Work order = For every line in the material, set down an identical one.

********

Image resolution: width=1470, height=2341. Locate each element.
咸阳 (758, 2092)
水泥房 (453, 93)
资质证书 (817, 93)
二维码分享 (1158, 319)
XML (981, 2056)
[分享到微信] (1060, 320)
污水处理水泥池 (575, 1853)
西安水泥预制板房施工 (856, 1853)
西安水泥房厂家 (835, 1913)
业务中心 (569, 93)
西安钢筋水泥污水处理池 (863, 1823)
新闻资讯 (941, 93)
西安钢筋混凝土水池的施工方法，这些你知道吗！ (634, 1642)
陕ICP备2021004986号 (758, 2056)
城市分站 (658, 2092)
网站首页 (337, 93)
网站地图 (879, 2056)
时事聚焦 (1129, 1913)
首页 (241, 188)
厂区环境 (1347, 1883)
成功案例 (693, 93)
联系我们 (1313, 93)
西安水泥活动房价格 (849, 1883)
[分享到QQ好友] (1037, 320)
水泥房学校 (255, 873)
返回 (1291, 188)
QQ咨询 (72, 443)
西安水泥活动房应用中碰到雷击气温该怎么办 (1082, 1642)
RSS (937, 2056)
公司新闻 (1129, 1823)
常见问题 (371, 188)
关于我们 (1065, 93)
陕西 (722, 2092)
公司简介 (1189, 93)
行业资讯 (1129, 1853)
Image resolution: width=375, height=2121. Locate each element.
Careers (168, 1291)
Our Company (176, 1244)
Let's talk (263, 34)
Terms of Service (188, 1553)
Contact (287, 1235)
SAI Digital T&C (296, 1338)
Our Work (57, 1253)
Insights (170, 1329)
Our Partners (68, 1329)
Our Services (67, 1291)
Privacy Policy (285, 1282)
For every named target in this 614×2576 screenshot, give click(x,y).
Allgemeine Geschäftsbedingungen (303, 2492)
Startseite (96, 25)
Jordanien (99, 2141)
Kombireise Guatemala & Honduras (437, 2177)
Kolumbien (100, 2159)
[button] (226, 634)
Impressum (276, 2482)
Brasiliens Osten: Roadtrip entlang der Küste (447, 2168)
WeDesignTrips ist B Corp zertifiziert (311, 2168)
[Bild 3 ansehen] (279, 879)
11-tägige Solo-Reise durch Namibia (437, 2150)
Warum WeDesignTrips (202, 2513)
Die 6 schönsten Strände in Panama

********

Exercise output =
Image resolution: width=1470, height=2341. Locate each element.
咸阳 (758, 2092)
水泥房 (453, 93)
资质证书 (817, 93)
二维码分享 (1158, 319)
XML (981, 2056)
[分享到微信] (1060, 320)
污水处理水泥池 (575, 1853)
西安水泥预制板房施工 (856, 1853)
西安水泥房厂家 (835, 1913)
业务中心 (569, 93)
西安钢筋水泥污水处理池 (863, 1823)
新闻资讯 (941, 93)
西安钢筋混凝土水池的施工方法，这些你知道吗！ (634, 1642)
陕ICP备2021004986号 (758, 2056)
城市分站 (658, 2092)
网站首页 (337, 93)
网站地图 (879, 2056)
时事聚焦 (1129, 1913)
首页 (241, 188)
厂区环境 (1347, 1883)
成功案例 (693, 93)
联系我们 (1313, 93)
西安水泥活动房价格 (849, 1883)
[分享到QQ好友] (1037, 320)
水泥房学校 (255, 873)
返回 (1291, 188)
QQ咨询 (72, 443)
西安水泥活动房应用中碰到雷击气温该怎么办 (1082, 1642)
RSS (937, 2056)
公司新闻 (1129, 1823)
常见问题 (371, 188)
关于我们 (1065, 93)
陕西 (722, 2092)
公司简介 (1189, 93)
行业资讯 (1129, 1853)
Image resolution: width=375, height=2121. Locate each element.
Careers (168, 1291)
Our Company (176, 1244)
Let's talk (263, 34)
Terms of Service (188, 1553)
Contact (287, 1235)
SAI Digital T&C (296, 1338)
Our Work (57, 1253)
Insights (170, 1329)
Our Partners (68, 1329)
Our Services (67, 1291)
Privacy Policy (285, 1282)
For every named target in this 614×2576 screenshot, give click(x,y).
Allgemeine Geschäftsbedingungen (303, 2492)
Startseite (96, 25)
Jordanien (99, 2141)
Kombireise Guatemala & Honduras (437, 2177)
Kolumbien (100, 2159)
[button] (226, 634)
Impressum (276, 2482)
Brasiliens Osten: Roadtrip entlang der Küste (447, 2168)
WeDesignTrips ist B Corp zertifiziert (311, 2168)
[Bild 3 ansehen] (279, 879)
11-tägige Solo-Reise durch Namibia (437, 2150)
Warum WeDesignTrips (202, 2513)
Die 6 schönsten Strände in Panama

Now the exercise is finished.